# signal extender but no connection



## okeee (May 14, 2006)

Hi, I purchased a TP Link wireless range extender to extend the signal from the router to another room for mobile and tablets. The range extender works good, i can see the signal is boosted to max. However, after connecting there is no internet connection despite a solid wireless connection. internet works fine, when the mobiles are next to the router, internet works fine. 

I connected the extender via the WPS button from router, described in the manual. 

range extender: TP-link wireless 300N range extender
router: Ubee EVW3200


----------



## etaf (Dec 28, 2008)

have a read here ,
How to setup a Wireless Repeater | Tech Support Forum
this tutorial is very good, and you maybe able to setup manually rather than using WPS button

have you setup to use the main router IP DHCP address service ?

can we see an ipconfig /all when connected to the main router and then another when connected to the wireless extender please

*------------------------------------------------------------------------*
* ipconfig /all *

We would like to see the results from an *ipconfig /all* - post back the results in a reply here.

If you cannot access the internet with this PC, then you will need to paste the results into something like notepad and then copy onto a machine that can access the internet and post the results in a reply here.
Save the file to a USB flash drive or other removable media.

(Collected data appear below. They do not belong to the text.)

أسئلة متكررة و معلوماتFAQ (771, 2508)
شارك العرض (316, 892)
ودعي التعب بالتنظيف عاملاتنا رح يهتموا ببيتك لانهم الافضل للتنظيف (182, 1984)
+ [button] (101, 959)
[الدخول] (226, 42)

Plug it into the working computer with internet access and copy the file and paste here.

If you do not have another PC - do you have a phone connected to the internet - can you photograph the result and post the image in a reply 
Note: you will see entries named *Tunnel adapter Teredo Tunneling Pseudo-Interface:* we dont need to see that information - JUST the infomation above those entries

For Windows 8 
To open a Cmd Prompt or an Administrator Cmd prompt from the Desktop. 
How to open an Elevated Command Prompt in Windows 8
Use Win + X and choose Command Prompt or Command Prompt (Admin) from the list.​
For windows version, XP, Vista, W7
Hold the *Windows* key and press *R*

Now type *CMD* 

Now press *Enter* to open a command prompt box (A new dialogue box - black with white font, will appear on screen ):​
In the command prompt window that opens, type the following command:

_Note that there is a space before the /ALL, but there is *NOT* a space after the / in the following command._

* ipconfig /all > network.txt & network.txt *​
It will export the results into notepad and then automatically open the notepad and display on your screen.

Now all you need to do is copy and paste those results into a reply here
to do that:
From the notepad menu - choose *Edit* - *Select all* 
all the text will now be highlighted
Next
From the notepad menu - choose *Edit* - *Copy* 

Now go back to the forum - goto the reply and then right click in the reply box and *paste* the results. 
The results from the notepad should now appear in the forum reply.
*------------------------------------------------------------------------*


----------



## etaf (Dec 28, 2008)

closing 
duplicated here
http://www.techsupportforum.com/forums/f31/signal-extender-but-no-connection-854314.html

please do not duplicate posts


----------



## Corday (Mar 3, 2010)

Now merged into this one. Opened.


----------